A few minutes ago Brian, my lawyer, called me. He said that he just heard from Rose, Maggie's attorney - and that all my remaining possessions were either thrown away or given away. Everything's gone! My bedroom set, bookcases, clothes, coats, furniture, books and writings - gone! A lifetime of mementos trashed, demolished and discarded to the dump! I can't believe it, am devastated! Jesus, Mary and Joseph! How in God's name can someone be so damn fucking mean - so deliberately, viciously and maliciously mean! The spark that was a kindling light of hope within me has been extinguished - PUFF!
I asked Brian what could I do, what recourse do I have? He told me I could sue and could possibly press criminal charges against her - wanton and willful destruction of property. Jesus, wouldn't that be something, to see Maggie being led into the Barnstable Court House in handcuffs with a coat over her head. The sight of that alone would be restitution enough! I told him I would think about, talk to my doctors about it. When murder is on one's mind, you're not in any mood for leniency.
In the Play Countess Kathleen, Yeats writes, "The light of lights looks always on the motive, not the deed. The shadow of shadows on the deed alone." In the battle between good and evil that rages within us, God is interested in our motives - the reasons why we did what we did, for that is where our sins can usually be found. Satan is only interested in the dirty deed itself - for it is in the deed that he finds satisfaction as we expose our sinful and sinister weaknesses by our actions.
Maggie's deed is despicable, her motive nothing but hatred and revenge, which are without merit or just cause. My guess is that mt belongings were thrown away in jovial jubilation - as sickening retribution for her mother breaking her back while trying to move my bureau over Memorial Day. A year from now I may think that this is a worthwhile trade-off, but not today. Cruelty is never right, never justified. Maggie has allowed herself to be caught by the wickedness and snares of the devil, she has done his dirty deeds. Everything is gone, destroyed with disdain. Her heart filled with contempt, mine crushed to pieces. Anger and hatred are combustible components that can drive you to do something you will later regret - or they can drive you mad.
God, to think there was a time when I loved her, thought she was special. What a fool I was, still am. One of the problems of life is that love doesn't disappear as quickly and as easily as hate appears, what once was held dear now brings only tears.
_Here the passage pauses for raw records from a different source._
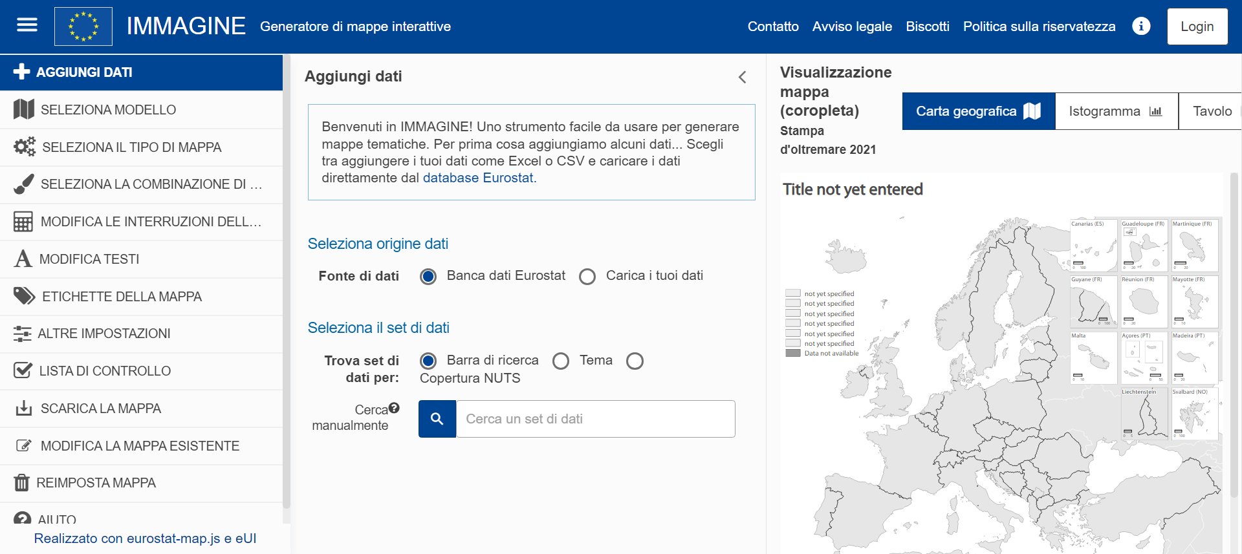The width and height of the screenshot is (1242, 554).
Task: Switch to the Tavolo tab
Action: pyautogui.click(x=1211, y=111)
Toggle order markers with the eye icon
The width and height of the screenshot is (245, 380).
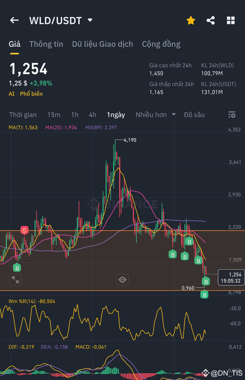pyautogui.click(x=122, y=279)
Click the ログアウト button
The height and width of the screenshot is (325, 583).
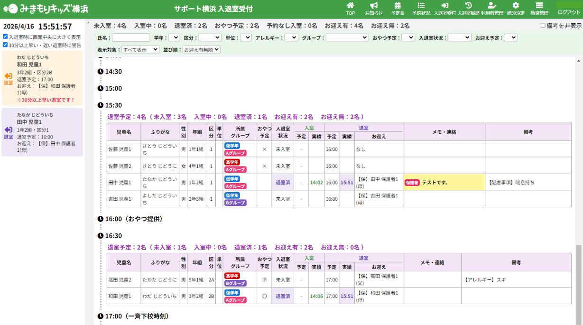[x=568, y=12]
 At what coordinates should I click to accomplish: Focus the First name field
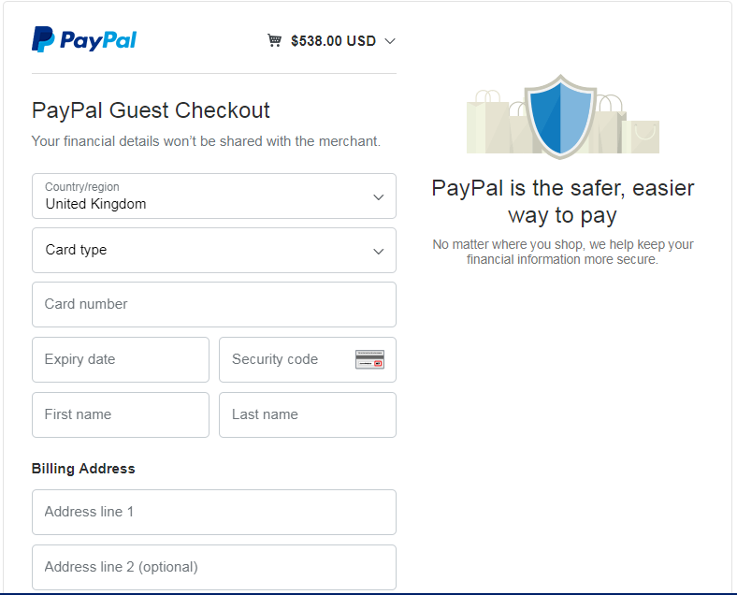click(121, 415)
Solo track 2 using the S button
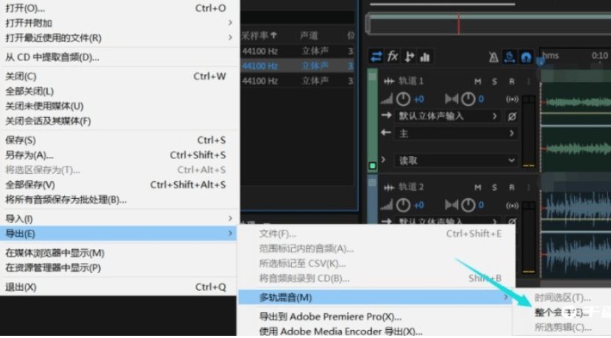Image resolution: width=611 pixels, height=338 pixels. (x=495, y=188)
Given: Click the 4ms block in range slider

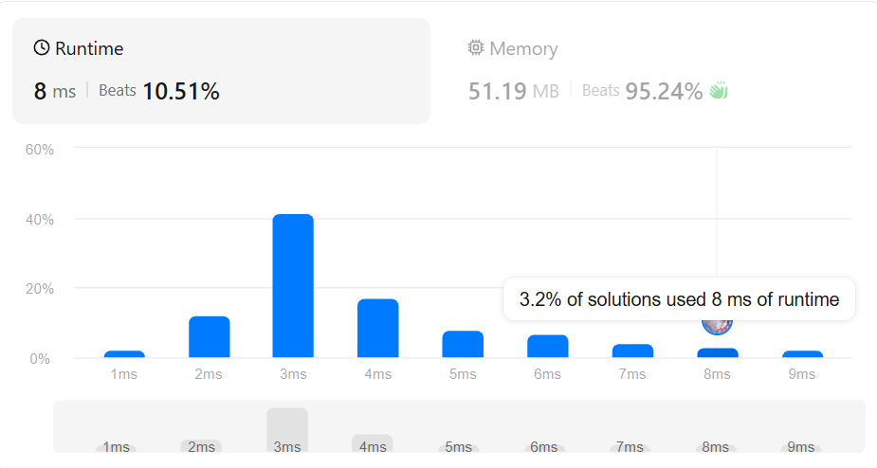Looking at the screenshot, I should pos(373,443).
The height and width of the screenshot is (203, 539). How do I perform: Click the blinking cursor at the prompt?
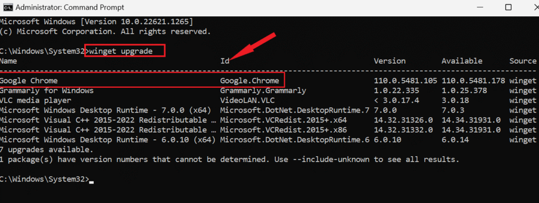point(91,182)
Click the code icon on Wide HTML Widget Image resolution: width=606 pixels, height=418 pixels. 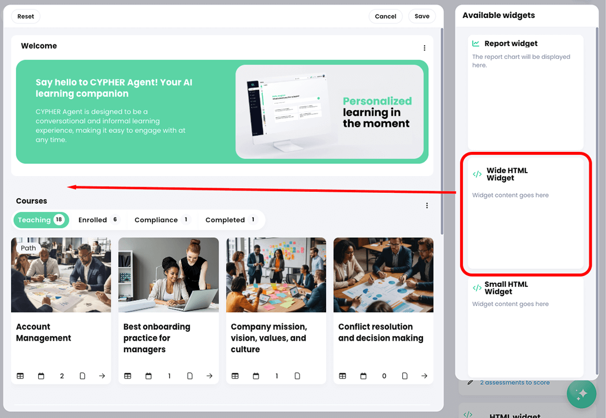point(477,174)
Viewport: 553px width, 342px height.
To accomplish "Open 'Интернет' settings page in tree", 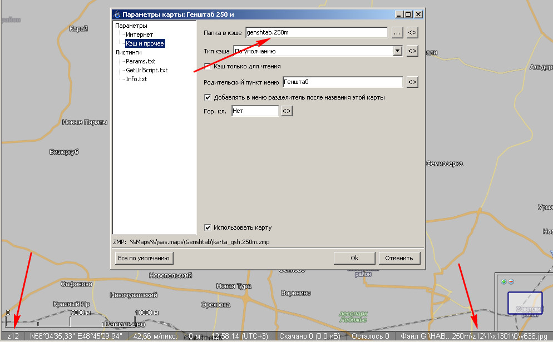I will [x=139, y=34].
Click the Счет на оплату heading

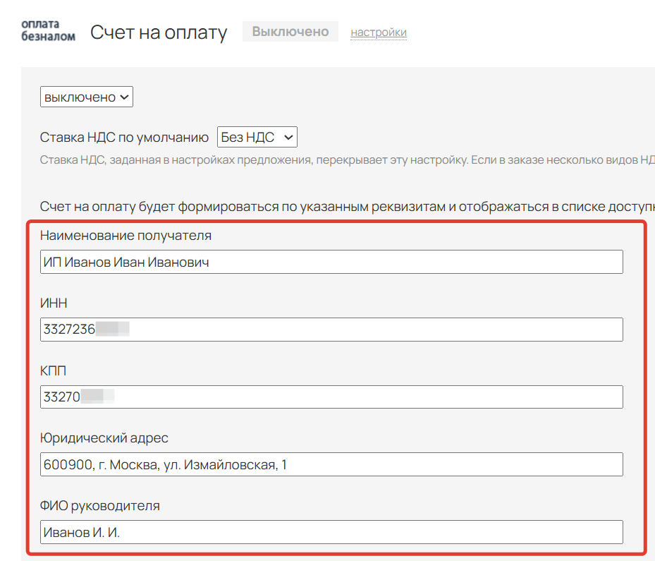(x=159, y=32)
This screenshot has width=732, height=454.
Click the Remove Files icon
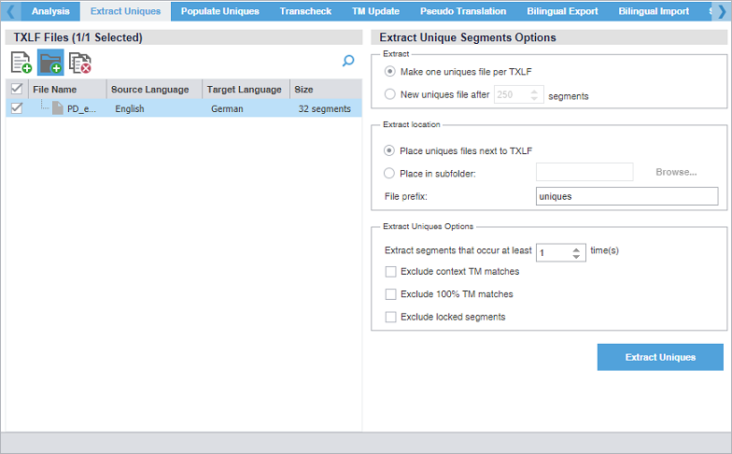80,63
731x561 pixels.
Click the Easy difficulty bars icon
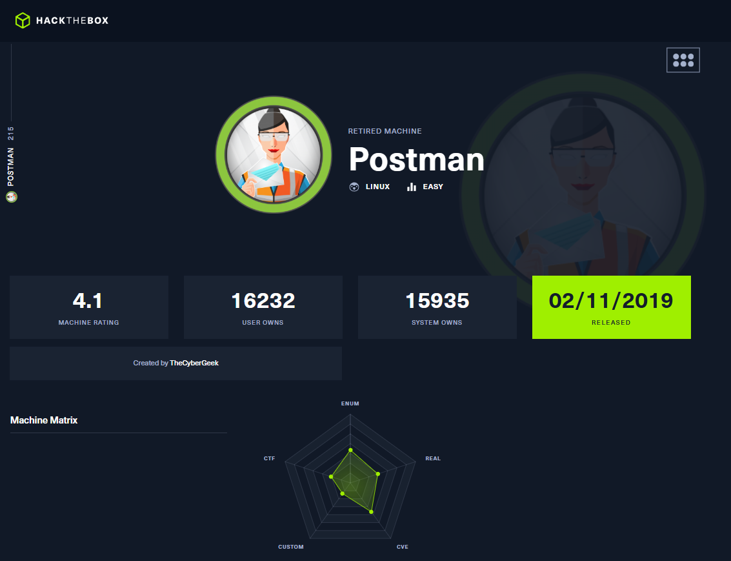coord(412,187)
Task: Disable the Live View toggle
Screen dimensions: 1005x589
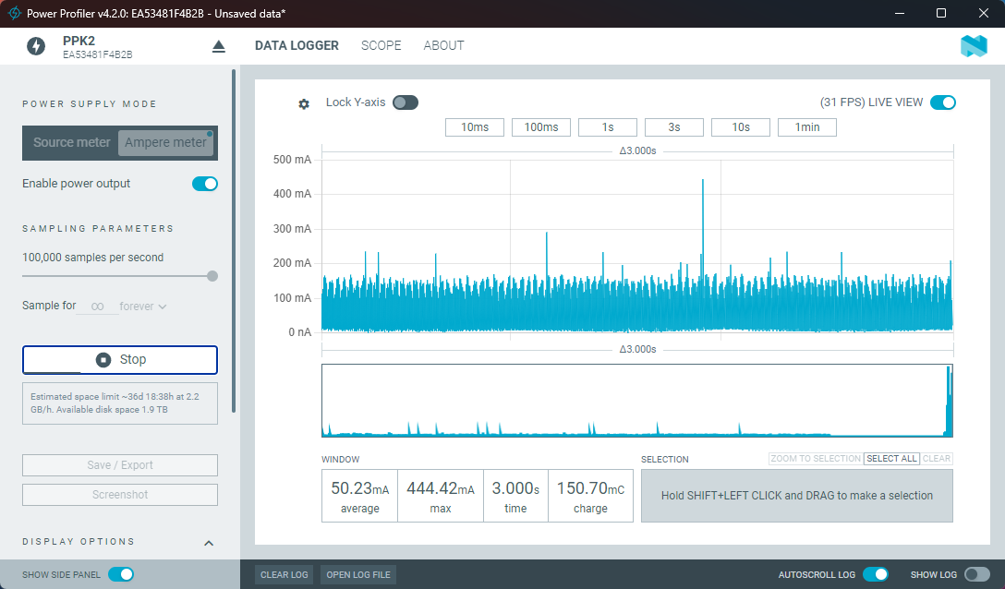Action: [x=943, y=102]
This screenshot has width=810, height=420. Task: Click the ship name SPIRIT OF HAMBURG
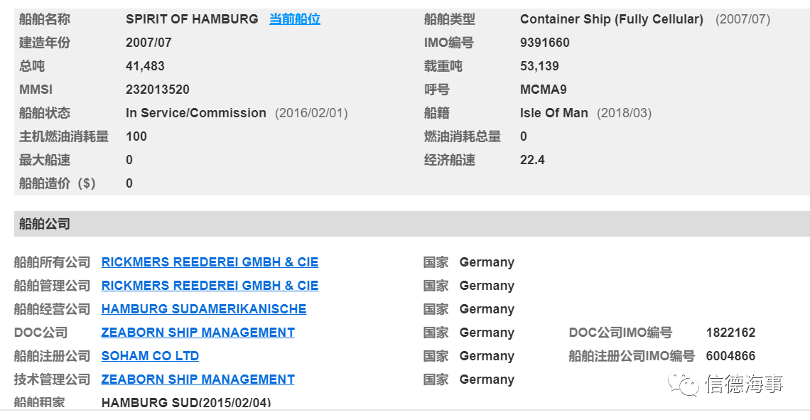[192, 19]
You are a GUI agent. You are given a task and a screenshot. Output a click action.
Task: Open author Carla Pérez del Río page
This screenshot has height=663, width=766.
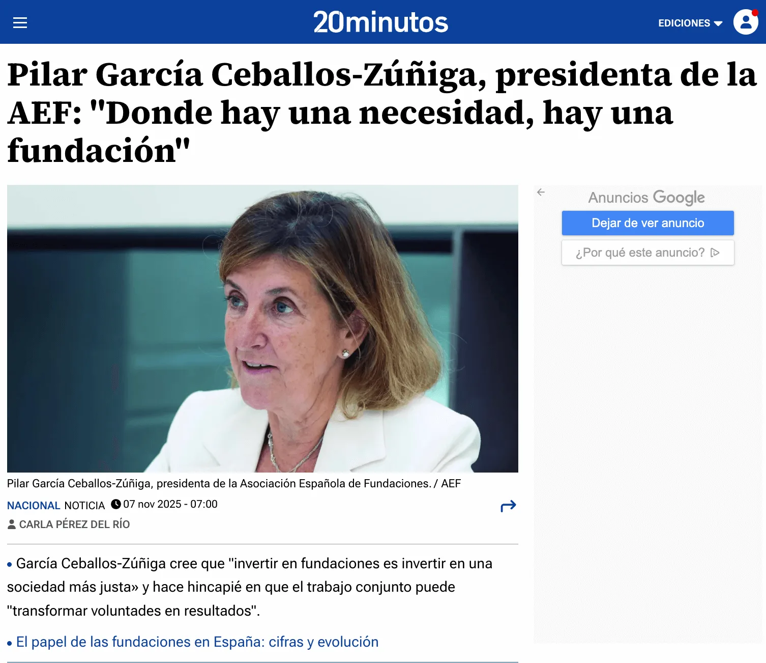[74, 524]
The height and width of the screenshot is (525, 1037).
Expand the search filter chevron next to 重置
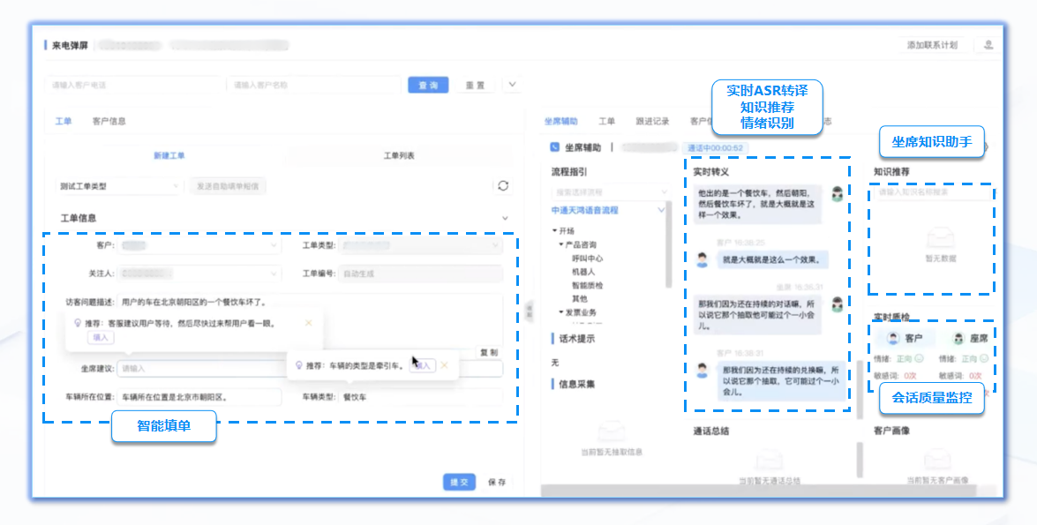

Maggie's actions are beyond comprehension - my emotions are at war but my mind is numb. My internal battle needs a cease fire, I need to wave the white flag and surrender. I need peace of mind and must rest my wretched and weary bones and being. I have been defeated and have lost everything. Maggie has claimed the spoils of war and I am left with only turmoil.
Some words from the prayer of Saint Francis: "Lord, make me an instrument of your peace; where there is hatred, let me sow love; where there is injury, pardon; where there is doubt, faith; where there despair, hope; where there is darkness. light; where there is sadness, joy."
Saint Francis, I am drowning in a sea of ravaging and ruinous reality - so, rescue me, rescue me.